Home > Books > The Last Lie Told (Finley O’Sullivan, #1)(97)

The Last Lie Told (Finley O’Sullivan, #1)(97)

Author:Debra Webb

It wasn’t particularly hot in the house, but it wasn’t actually cool either. Finley supposed if you sat nice and still you’d be quite comfortable.

“Sit anywhere you’d like,” Gladys directed. “Chester will be along with the tea.”

“Thank you.” Finley settled on a well-loved sofa adorned with a crocheted throw hanging across the back.
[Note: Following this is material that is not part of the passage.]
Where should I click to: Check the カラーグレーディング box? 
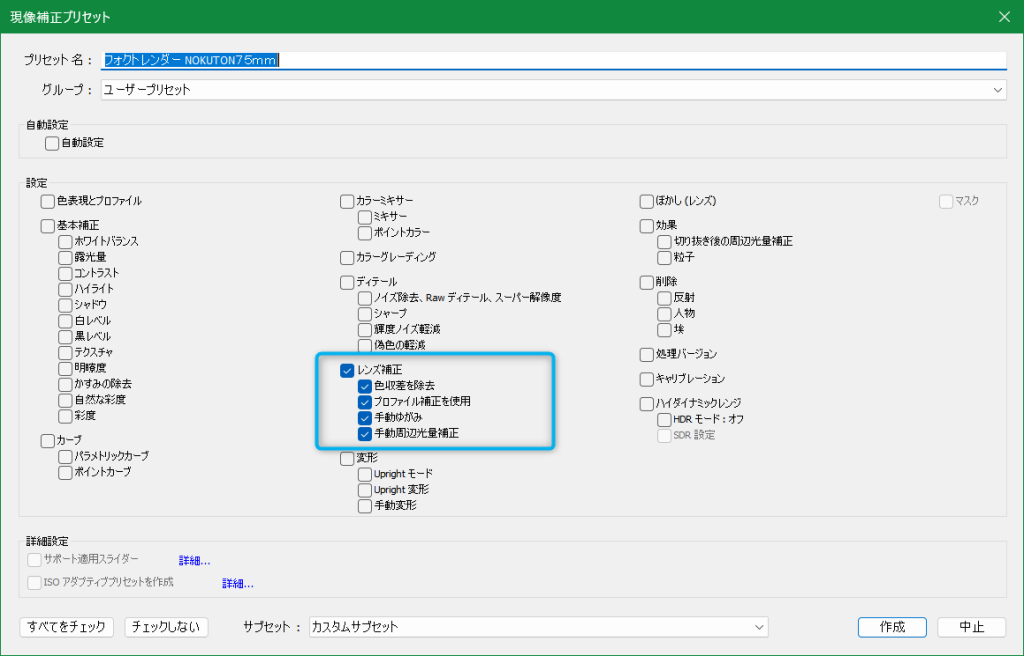(x=348, y=258)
The lady of the house sat in one of the upholstered rockers that flanked a marble-topped table.

“They were young when they died.” Gladys set her rocker in motion. “Doug had just turned forty-two. Wanda had us over for cake. She was only forty. It was a terrible tragedy.”
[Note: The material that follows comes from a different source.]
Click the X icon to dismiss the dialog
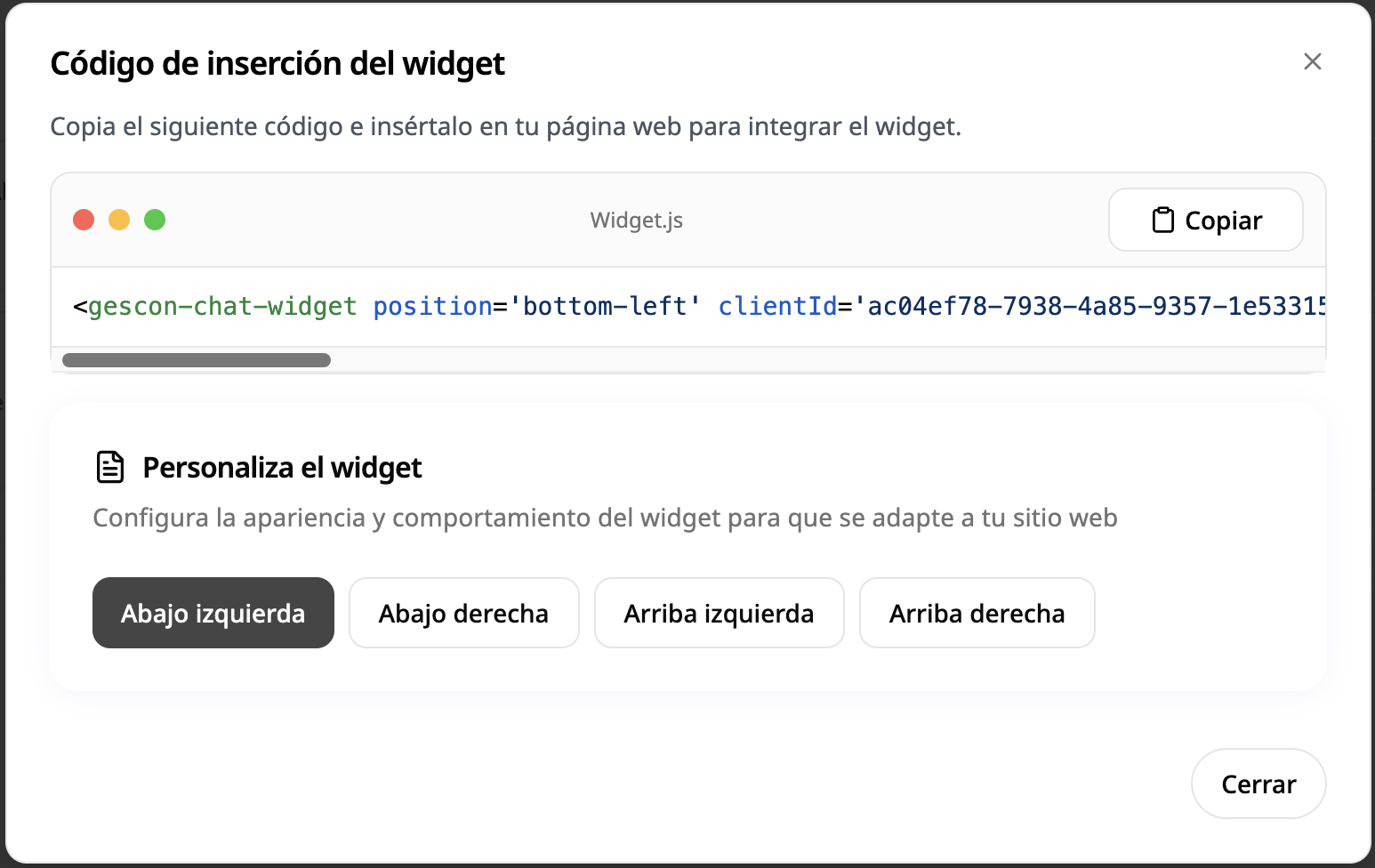Screen dimensions: 1375x868 click(1313, 61)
“Both parents were murdered?” The details of the case were a bit sketchy. Home invasion. Parents shot and killed. Boy found hidden in the barn. There hadn’t been any real forensic work as far as Finley could determine. Few reports at all, in fact.

“Well,” Chester announced as he entered the room carrying a tray of glasses filled with iced tea, “that depends upon who you ask.” He placed the tray on the table between the rockers. Handed a glass to his wife and then another to Finley. He settled into his rocker and claimed the final glass.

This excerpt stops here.